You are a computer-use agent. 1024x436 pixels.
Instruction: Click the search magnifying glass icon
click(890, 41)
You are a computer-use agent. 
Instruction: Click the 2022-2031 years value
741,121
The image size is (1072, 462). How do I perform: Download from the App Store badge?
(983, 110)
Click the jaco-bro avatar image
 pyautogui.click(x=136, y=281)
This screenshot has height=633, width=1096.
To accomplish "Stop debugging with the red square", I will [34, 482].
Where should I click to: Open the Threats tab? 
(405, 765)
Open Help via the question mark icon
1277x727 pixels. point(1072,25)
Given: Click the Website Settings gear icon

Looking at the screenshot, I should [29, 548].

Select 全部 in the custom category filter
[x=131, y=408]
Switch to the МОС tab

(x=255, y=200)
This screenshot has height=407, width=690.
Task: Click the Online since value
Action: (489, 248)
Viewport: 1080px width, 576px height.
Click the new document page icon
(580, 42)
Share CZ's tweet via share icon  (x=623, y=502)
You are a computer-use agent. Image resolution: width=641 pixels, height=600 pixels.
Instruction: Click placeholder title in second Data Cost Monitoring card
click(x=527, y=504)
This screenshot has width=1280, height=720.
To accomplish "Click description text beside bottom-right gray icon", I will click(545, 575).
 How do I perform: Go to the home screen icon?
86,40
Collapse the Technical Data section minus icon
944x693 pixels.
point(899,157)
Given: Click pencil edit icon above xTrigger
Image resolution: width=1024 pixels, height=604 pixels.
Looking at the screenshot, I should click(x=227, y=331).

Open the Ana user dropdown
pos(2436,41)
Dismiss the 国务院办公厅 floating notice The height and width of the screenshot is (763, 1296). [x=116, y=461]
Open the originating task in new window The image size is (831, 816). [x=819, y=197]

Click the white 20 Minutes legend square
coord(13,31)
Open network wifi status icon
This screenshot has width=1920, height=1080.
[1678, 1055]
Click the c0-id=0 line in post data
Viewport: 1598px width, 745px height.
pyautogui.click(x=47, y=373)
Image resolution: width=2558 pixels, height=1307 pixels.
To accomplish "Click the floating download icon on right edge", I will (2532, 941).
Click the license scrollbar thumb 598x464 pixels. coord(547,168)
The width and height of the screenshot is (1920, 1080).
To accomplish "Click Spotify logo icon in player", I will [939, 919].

_Exercise goal_
In the data above, rename "Instruction" to "Command" and change nothing else.

_Result of the exercise_
You are a computer-use agent. 1024x436 pixels.
Command: Click the search magnifying glass icon
click(890, 41)
You are a computer-use agent. 
Command: Click the 2022-2031 years value
741,121
The image size is (1072, 462). How do I perform: Download from the App Store badge?
(983, 110)
Click the jaco-bro avatar image
 pyautogui.click(x=136, y=281)
This screenshot has height=633, width=1096.
To accomplish "Stop debugging with the red square", I will [34, 482].
Where should I click to: Open the Threats tab? 
(405, 765)
Open Help via the question mark icon
1277x727 pixels. point(1072,25)
Given: Click the Website Settings gear icon

Looking at the screenshot, I should [29, 548].

Select 全部 in the custom category filter
[x=131, y=408]
Switch to the МОС tab

(x=255, y=200)
This screenshot has height=407, width=690.
Task: Click the Online since value
Action: (489, 248)
Viewport: 1080px width, 576px height.
Click the new document page icon
(580, 42)
Share CZ's tweet via share icon  (x=623, y=502)
You are a computer-use agent. Image resolution: width=641 pixels, height=600 pixels.
Command: Click placeholder title in second Data Cost Monitoring card
click(x=527, y=504)
This screenshot has width=1280, height=720.
To accomplish "Click description text beside bottom-right gray icon", I will click(545, 575).
 How do I perform: Go to the home screen icon?
86,40
Collapse the Technical Data section minus icon
944x693 pixels.
point(899,157)
Given: Click pencil edit icon above xTrigger
Image resolution: width=1024 pixels, height=604 pixels.
Looking at the screenshot, I should click(x=227, y=331).

Open the Ana user dropdown
pos(2436,41)
Dismiss the 国务院办公厅 floating notice The height and width of the screenshot is (763, 1296). [x=116, y=461]
Open the originating task in new window The image size is (831, 816). [x=819, y=197]

Click the white 20 Minutes legend square
coord(13,31)
Open network wifi status icon
This screenshot has width=1920, height=1080.
[1678, 1055]
Click the c0-id=0 line in post data
Viewport: 1598px width, 745px height.
pyautogui.click(x=47, y=373)
Image resolution: width=2558 pixels, height=1307 pixels.
To accomplish "Click the floating download icon on right edge", I will (2532, 941).
Click the license scrollbar thumb 598x464 pixels. coord(547,168)
The width and height of the screenshot is (1920, 1080).
To accomplish "Click Spotify logo icon in player", I will [939, 919].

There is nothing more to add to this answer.